En cuarenta años de vida pública, me han dicho de todo: pervertido, degenerado, drogadicto, invertido, sicario, mercenario, traidor a la patria, fascista, agente de la CIA, falso gay. Últimamente me han dicho: ballena, cachalote, manatí, hipopótamo. ¿Cómo podría probar que todo ello es falso? Imposible.
Sin embargo, ahora me han llamado “insolvente”. Según el diccionario, insolvente es el que no puede pagar nada, el que no es solvente, el que está abrumado de deudas y no puede honrarlas. O sea que insolvente es el que está quebrado, en bancarrota.
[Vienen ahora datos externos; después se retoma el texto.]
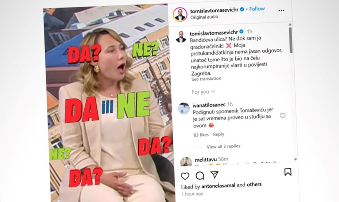This screenshot has width=339, height=202.
Task: Click the scrollbar down arrow in comments
Action: pos(296,159)
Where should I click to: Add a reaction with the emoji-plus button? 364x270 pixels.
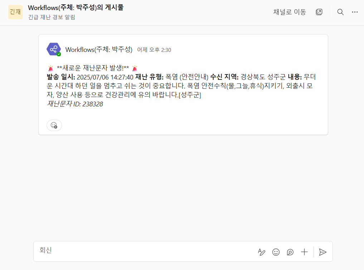click(x=54, y=125)
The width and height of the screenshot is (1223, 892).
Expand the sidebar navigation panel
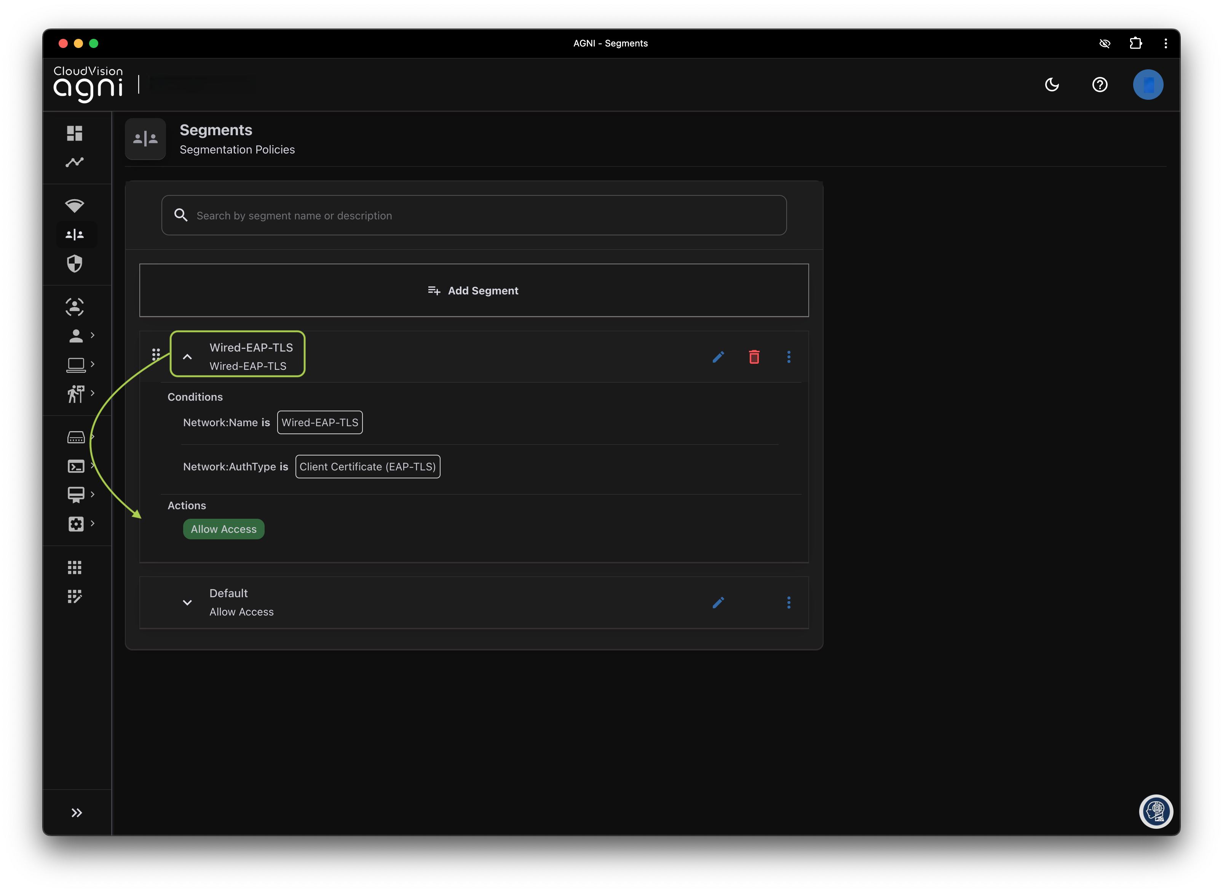[77, 813]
¿Soy insolvente o estoy insolvente, como dice el periódico de derechas rancias que mi madre lee con devoción? No, por suerte no lo estoy, nunca lo he estado. ¿Tengo deudas que no puedo pagar? No, no le debo plata a nadie. ¿Pago mis cuentas a tiempo? Sí, soy puntual en pagarlas. ¿Estoy quebrado, arruinado? No, tengo mucho dinero, tanto que no me preocupo demasiado por el dinero. De hecho, tengo tantas cuentas bancarias que a menudo no recuerdo las claves ni contraseñas. O sea, sospecho que soy rico, creo que soy rico. No enteramente por méritos propios, claro. Soy rico gracias a dineros de familia y a cuarenta años haciendo televisión. Soy entonces no insolvente, sino solvente. Viajo adonde quiero, pago los mejores asientos en los aviones, me alojo en los hoteles más confortables, me doy banquetes pantagruélicos en los mejores restaurantes. Ropa no compro: no me interesa, prefiero usar prendas viejas, con valor sentimental.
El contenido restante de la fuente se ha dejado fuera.